Implementation details of Java-based Fedora Ingestion code
From Biowikifarm Metawiki
Revision as of 17:44, 20 September 2009 by LiaVeja (Talk | contribs) (Created page with '==Implementation Phase== * A harvest tool to recurrently poll the MediaWiki address looking for new online medatada since the last ingest; * A parsing tool, which download new m...')
Implementation Phase
- A harvest tool to recurrently poll the MediaWiki address looking for new online medatada since the last ingest;
- A parsing tool, which download new metadata. This tool performs a simple syntactical analysis in order to generate a FOXML file as correct as possible.

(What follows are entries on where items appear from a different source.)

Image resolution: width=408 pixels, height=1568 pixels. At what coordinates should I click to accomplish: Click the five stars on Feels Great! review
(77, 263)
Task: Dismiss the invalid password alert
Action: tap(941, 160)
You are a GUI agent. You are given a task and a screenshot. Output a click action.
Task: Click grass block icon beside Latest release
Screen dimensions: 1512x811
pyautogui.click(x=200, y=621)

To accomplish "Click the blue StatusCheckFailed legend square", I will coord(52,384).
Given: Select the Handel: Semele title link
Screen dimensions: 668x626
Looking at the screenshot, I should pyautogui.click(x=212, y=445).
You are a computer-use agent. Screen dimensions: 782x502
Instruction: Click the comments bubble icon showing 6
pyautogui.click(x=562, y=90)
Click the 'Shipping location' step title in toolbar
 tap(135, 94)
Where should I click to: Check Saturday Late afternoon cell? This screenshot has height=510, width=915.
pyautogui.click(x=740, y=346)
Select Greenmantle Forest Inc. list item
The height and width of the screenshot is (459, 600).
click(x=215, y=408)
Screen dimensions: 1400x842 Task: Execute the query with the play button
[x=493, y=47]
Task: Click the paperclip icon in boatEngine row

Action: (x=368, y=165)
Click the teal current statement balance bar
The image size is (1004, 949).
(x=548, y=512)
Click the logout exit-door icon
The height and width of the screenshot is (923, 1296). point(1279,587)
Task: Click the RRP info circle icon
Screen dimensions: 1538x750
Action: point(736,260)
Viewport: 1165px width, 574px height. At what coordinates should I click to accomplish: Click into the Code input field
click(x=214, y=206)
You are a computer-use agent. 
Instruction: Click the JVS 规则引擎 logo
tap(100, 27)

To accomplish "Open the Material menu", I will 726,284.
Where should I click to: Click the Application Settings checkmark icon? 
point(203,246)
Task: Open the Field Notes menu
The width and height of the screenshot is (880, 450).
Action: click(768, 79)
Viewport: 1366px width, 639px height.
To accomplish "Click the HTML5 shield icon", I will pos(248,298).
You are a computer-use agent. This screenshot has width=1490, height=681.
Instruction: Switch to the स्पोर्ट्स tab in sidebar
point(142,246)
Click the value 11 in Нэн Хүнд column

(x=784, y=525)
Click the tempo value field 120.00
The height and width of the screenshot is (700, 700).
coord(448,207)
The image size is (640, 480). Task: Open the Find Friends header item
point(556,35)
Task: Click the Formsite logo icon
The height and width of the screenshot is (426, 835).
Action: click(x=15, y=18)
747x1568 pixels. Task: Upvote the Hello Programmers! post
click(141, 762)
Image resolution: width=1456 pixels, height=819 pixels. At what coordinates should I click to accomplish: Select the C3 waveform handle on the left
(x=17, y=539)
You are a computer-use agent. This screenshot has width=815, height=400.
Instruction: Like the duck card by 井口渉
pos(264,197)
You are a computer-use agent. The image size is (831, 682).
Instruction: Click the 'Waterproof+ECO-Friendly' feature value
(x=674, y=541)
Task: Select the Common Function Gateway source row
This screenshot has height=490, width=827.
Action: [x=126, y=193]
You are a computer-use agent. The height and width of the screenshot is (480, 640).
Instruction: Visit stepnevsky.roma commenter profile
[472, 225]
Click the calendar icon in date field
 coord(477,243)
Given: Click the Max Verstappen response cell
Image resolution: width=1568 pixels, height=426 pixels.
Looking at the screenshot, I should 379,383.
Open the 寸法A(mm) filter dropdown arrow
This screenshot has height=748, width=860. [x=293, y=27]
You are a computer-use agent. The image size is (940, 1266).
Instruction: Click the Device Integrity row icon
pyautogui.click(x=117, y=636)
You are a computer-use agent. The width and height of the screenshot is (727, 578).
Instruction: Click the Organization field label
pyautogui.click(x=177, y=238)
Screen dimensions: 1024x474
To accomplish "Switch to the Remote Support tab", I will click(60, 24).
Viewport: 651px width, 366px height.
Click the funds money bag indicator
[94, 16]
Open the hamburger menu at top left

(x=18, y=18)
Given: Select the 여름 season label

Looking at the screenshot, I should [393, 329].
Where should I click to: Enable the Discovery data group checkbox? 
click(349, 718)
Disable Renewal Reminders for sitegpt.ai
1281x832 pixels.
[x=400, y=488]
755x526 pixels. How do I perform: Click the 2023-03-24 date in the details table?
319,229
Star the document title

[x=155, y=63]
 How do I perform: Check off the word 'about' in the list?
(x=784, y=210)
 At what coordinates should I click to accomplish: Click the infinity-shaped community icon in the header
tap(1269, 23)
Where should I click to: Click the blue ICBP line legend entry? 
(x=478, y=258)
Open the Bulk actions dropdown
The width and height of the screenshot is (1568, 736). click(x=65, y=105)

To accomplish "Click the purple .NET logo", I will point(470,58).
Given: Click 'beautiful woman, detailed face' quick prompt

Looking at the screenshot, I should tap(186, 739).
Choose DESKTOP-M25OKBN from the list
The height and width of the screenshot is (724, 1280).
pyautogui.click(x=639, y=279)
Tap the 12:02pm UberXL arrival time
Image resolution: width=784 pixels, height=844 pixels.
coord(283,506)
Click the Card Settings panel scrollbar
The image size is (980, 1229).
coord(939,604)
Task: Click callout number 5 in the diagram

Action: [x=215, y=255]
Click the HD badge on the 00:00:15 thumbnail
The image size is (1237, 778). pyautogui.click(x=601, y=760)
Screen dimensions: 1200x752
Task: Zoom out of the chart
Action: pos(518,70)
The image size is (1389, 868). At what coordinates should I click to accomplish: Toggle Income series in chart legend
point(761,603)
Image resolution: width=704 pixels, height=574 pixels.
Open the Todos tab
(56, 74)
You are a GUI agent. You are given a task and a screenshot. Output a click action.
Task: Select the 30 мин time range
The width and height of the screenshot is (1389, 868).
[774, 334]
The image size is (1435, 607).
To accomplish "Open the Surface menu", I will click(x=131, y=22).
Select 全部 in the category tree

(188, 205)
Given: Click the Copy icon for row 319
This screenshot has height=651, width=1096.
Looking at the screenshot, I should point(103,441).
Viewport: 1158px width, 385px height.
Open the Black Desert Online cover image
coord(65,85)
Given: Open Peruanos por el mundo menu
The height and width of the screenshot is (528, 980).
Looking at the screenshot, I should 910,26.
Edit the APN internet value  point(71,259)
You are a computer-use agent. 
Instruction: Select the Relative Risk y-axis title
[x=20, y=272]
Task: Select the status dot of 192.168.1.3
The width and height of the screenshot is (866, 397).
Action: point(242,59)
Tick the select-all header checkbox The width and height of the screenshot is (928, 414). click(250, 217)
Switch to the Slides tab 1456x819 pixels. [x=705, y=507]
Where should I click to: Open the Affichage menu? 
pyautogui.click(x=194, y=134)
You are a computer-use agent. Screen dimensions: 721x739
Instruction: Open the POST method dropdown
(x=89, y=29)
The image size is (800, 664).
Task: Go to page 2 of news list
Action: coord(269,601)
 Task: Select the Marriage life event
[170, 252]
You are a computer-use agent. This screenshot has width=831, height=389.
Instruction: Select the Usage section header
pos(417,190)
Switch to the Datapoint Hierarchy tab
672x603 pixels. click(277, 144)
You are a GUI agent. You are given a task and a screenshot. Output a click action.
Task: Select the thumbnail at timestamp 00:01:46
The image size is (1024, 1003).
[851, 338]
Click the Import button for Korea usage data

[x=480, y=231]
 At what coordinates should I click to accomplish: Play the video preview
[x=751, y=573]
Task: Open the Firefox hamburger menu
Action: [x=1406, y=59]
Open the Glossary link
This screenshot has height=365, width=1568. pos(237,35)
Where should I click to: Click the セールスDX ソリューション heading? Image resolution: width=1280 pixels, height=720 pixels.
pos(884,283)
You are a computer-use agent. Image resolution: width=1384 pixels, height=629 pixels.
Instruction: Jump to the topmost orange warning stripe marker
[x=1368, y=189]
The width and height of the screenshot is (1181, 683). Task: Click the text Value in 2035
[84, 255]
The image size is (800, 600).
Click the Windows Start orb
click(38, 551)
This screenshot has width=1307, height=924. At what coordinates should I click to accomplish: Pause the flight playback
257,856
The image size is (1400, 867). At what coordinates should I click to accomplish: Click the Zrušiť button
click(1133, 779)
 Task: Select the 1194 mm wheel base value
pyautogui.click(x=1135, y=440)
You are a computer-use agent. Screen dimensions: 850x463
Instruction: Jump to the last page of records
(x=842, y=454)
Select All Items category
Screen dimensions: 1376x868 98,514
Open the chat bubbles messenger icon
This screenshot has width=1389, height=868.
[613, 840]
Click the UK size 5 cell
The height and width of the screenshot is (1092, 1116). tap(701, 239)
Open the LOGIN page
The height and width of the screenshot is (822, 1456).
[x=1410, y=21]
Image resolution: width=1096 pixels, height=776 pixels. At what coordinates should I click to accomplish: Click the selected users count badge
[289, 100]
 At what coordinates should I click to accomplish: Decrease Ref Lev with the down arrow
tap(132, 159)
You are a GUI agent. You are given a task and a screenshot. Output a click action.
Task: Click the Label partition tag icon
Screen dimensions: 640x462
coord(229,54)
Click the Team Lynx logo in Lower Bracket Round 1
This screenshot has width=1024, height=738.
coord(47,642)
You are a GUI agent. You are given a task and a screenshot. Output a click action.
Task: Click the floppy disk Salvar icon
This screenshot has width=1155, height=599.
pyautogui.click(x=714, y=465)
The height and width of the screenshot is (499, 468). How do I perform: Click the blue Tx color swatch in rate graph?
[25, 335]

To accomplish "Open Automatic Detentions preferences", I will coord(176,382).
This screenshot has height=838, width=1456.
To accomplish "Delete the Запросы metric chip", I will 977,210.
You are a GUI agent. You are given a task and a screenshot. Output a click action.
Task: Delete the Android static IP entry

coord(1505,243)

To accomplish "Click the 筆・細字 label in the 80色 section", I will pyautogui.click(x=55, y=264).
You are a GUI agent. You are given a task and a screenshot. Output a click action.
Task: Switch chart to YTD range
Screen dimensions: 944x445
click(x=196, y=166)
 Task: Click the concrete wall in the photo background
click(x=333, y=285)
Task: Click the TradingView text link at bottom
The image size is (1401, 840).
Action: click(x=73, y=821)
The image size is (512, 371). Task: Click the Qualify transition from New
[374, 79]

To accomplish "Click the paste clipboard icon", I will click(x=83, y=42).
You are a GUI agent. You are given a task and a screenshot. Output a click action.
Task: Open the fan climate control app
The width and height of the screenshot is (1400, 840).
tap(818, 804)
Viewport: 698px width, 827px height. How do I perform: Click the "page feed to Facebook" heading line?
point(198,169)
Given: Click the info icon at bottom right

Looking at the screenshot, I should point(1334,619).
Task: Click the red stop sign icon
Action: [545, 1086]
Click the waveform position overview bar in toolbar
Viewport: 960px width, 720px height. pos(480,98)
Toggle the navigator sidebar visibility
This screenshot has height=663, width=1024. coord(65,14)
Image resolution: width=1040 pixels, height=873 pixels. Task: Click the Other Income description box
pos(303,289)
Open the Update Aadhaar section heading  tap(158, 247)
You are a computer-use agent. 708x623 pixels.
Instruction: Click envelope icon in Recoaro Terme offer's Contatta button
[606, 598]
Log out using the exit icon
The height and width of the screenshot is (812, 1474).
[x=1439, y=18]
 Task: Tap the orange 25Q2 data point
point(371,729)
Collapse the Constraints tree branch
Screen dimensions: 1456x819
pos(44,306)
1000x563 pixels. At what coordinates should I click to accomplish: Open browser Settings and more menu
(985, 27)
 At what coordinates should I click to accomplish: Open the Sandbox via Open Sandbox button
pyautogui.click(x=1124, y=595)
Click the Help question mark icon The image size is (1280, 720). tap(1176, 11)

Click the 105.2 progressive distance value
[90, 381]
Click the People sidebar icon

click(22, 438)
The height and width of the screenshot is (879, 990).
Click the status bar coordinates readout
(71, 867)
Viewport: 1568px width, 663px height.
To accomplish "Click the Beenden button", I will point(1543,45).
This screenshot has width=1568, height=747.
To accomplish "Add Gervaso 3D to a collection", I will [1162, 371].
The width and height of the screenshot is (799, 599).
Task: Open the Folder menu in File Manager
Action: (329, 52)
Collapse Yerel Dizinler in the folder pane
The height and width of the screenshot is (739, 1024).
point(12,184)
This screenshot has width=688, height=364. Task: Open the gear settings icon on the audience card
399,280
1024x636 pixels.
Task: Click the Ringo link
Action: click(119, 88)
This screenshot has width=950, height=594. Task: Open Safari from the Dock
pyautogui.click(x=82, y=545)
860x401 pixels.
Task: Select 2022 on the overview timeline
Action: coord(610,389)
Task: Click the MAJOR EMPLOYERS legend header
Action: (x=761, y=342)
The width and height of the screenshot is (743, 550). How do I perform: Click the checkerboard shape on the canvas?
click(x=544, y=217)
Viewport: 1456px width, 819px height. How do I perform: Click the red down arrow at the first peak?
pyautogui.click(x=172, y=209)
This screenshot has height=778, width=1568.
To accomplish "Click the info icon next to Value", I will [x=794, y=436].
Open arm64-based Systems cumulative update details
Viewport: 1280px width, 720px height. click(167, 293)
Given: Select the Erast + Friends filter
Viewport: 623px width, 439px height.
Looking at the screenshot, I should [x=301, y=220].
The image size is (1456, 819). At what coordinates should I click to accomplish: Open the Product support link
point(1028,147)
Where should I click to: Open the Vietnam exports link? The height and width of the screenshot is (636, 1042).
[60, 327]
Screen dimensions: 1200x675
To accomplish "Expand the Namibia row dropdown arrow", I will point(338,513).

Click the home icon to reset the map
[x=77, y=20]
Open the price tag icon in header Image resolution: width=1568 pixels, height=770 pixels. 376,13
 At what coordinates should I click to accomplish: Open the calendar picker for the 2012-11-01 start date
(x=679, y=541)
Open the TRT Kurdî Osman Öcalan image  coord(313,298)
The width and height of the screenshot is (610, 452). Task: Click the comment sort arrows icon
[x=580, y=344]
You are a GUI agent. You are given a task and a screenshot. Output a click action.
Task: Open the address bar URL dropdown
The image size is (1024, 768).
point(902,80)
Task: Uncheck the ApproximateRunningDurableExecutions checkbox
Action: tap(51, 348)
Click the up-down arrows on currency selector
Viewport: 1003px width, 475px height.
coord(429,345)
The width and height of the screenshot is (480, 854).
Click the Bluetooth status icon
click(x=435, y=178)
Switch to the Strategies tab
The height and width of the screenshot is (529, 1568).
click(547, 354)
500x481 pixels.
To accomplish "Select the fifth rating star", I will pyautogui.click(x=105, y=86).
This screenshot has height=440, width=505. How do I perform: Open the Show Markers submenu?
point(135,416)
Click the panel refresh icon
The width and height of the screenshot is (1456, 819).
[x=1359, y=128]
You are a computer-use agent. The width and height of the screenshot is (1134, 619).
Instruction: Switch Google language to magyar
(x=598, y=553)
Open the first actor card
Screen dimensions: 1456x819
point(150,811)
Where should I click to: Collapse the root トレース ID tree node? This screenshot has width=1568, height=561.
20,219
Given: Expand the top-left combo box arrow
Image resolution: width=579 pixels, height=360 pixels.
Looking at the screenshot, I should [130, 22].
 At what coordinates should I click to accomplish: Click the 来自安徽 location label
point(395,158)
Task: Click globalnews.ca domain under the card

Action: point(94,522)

- An identification tool, to establish the object identifier based on the MD5 checksum algorithm, calculated against all metadata prepared for ingestion;
- A search tool which is looking for already ingested objects. This tool is based on SOAP clients (Fedora API-A, API-M and GSearch SOAP Client);
- A preparation tool, to preparse FOXML files for ingest and establish the relationships between digital objects;
- Ingest tool;
- A MediaWiki editing tool used to write messages for metadata providers. The outcome consists of MediaWiki pages, linked to existing provider/collection pages.
Workflow
- metadata providers insert metadata in the K2N MediaWiki, using a template;
- Metadata are pulled from MediaWiki in a cache database;
- The ingest tool is "new metadata sensitive", ingests this new metadata and creates new Fedora digital objects;
- The GSearch indexing service is triggered via Fedora’s messaging service and adds the new digital objects to it’s indexes;
- If existing, the messages for providers could be shown on a page with the following path: Provider/Collection/Metadata_Aggregation_Report;
- The search tool, based on the GSearch engine, is able to retrieve new digital objects after every new ingest.